**Data in this exercise**
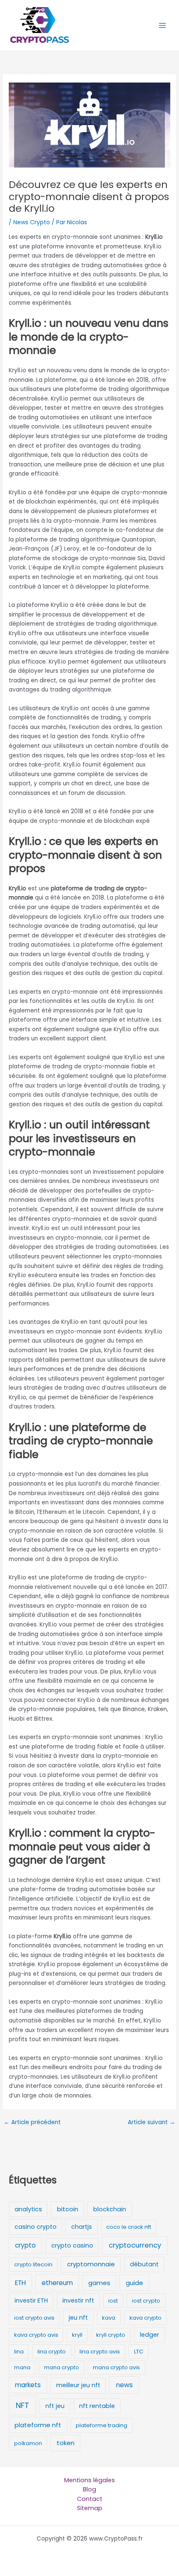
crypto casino (72, 2245)
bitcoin (67, 2209)
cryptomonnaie (91, 2264)
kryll (77, 2335)
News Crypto (31, 222)
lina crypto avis (100, 2351)
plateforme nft (38, 2425)
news (124, 2385)
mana (22, 2367)
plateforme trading (101, 2425)
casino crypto (36, 2227)
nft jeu (55, 2406)
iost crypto (146, 2301)
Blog (89, 2489)
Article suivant (151, 2122)
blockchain (109, 2209)
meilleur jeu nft (78, 2385)
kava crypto (145, 2318)
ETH (20, 2282)
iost (113, 2301)
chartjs (81, 2227)
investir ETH (31, 2300)
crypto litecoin (33, 2264)
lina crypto (51, 2351)
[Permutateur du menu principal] (162, 25)
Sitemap (89, 2508)
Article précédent (32, 2122)
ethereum (57, 2282)
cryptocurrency (135, 2245)
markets (28, 2385)
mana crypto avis (116, 2367)
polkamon (28, 2443)
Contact (89, 2499)
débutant (144, 2264)
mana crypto (61, 2367)
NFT (22, 2405)
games (99, 2282)
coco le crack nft (128, 2227)
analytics (28, 2209)
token (66, 2442)
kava (108, 2318)
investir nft (78, 2300)
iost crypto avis (34, 2318)
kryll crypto (110, 2335)
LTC (138, 2351)
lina (19, 2351)
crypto (25, 2245)
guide (134, 2282)
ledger (149, 2334)
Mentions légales (89, 2480)
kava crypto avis (36, 2335)
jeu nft (78, 2317)
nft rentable (97, 2406)
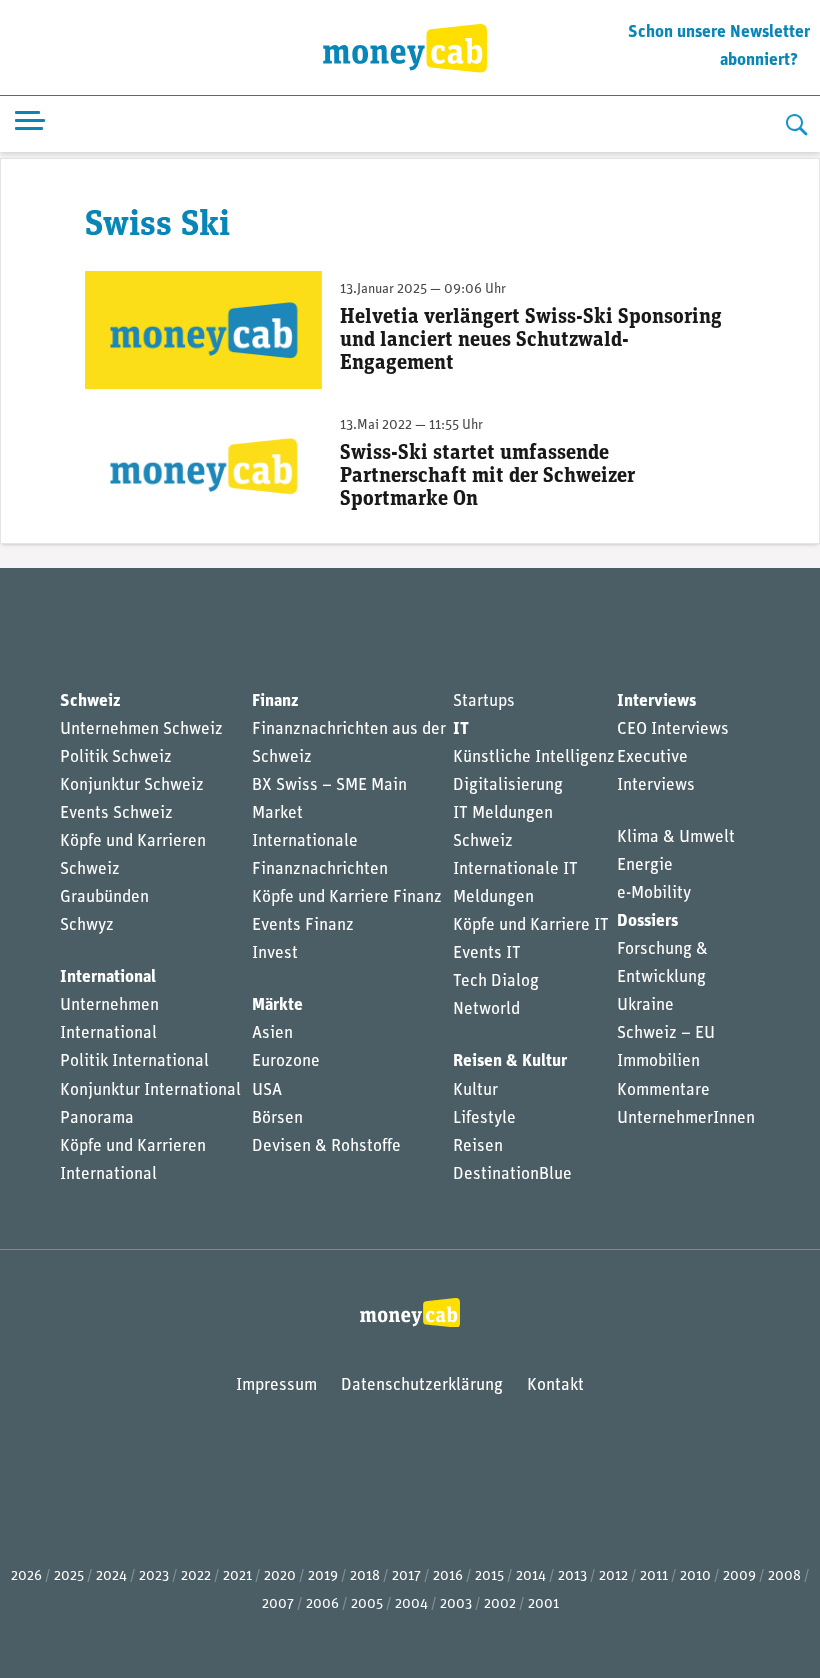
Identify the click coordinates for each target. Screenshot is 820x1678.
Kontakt (555, 1385)
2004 (411, 1604)
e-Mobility (654, 893)
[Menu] (30, 124)
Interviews (656, 701)
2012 (613, 1576)
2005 (367, 1604)
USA (267, 1090)
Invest (275, 953)
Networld (486, 1009)
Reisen (478, 1146)
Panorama (97, 1118)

**Activity**
Filter the listing by the string "Article"; copy each matching line.

**Your response**
Article suivant (151, 2122)
Article précédent (32, 2122)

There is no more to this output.